TASKS AND EXERCISES:
1 – Translate this sentence from the immigration passage into Spanish: "If there was ever a population that truly had nothing to do with their lack of status, it’s this one."
2 – Write the next few sentences of the immigration passage, picking up after its final line.
##### SUPPLIED PASSAGE #####
I’m going to unequivocally state that white nationalism, Nazis, the alt-right, etc., are all categorically terrible things, and those who ascribe to such beliefs are worthy of scorn — and honestly, disbelief. It’s 2017, for heavens’ sake.  How is this still a thing?

But it got me thinking about outrage, in a general sense, and what really gets me truly angry, particularly in the world of immigration.  I could think of one right off the top of my head — when the U.S. government deports people that were adopted as infants or toddlers and brought to the United States, but the parents never completed the necessary paperwork for the child to become a citizen (or even a lawful permanent resident).  In many cases, and I can speak from personal experience with some of my own clients, the parents avoided the subject when the kids eventually grew old enough to inquire about their status.  At the end of the day, though, who suffers?  The “immigrant.”  And it’s not even fair to call them that.  If there was ever a population that truly had nothing to do with their lack of status, it’s this one.  It just breaks my heart that people could be so callous as to think it’s the right thing to do to send these people, even as adults, back to a country that they’ve never known.  It’s inhumane.  And then, try and act surprised when this happens.  That’s on you, America.
##### LISTING #####
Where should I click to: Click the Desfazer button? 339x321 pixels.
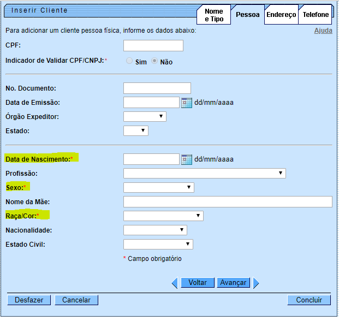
#####
##### LISTING #####
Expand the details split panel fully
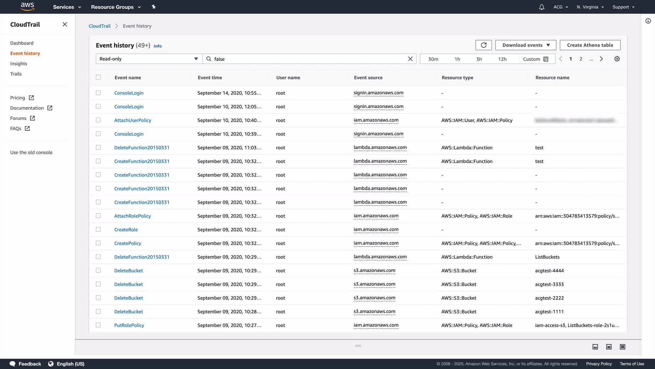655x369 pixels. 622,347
#####
SOLVED TASKS:
1 – Si alguna vez hubo una población que realmente no tuvo nada que ver con su falta de estatus, es esta.

2 –
[Full disclosure: I just took a 5 minute break to calm down.]

DACA recipients often are not in a much better position, and my heart goes out to them too.  In both cases, the parents act (arguably) irresponsibly, and the children pay for it.  That’s just not right.  And yet, these aren’t the issues that find themselves in the national spotlight, at least not for long – and that is the bigger problem.  Where’s the collective outrage? What has to happen before meaningful change will come to an immigration system that severely punishes those most in need of assistance?  I can only hope that one day the climate in America will change so that the perversities of the U.S. immigration system will trigger outrage on the same scale as Charlottesville – where people are willing to risk their own lives and livelihoods to stop the injustice.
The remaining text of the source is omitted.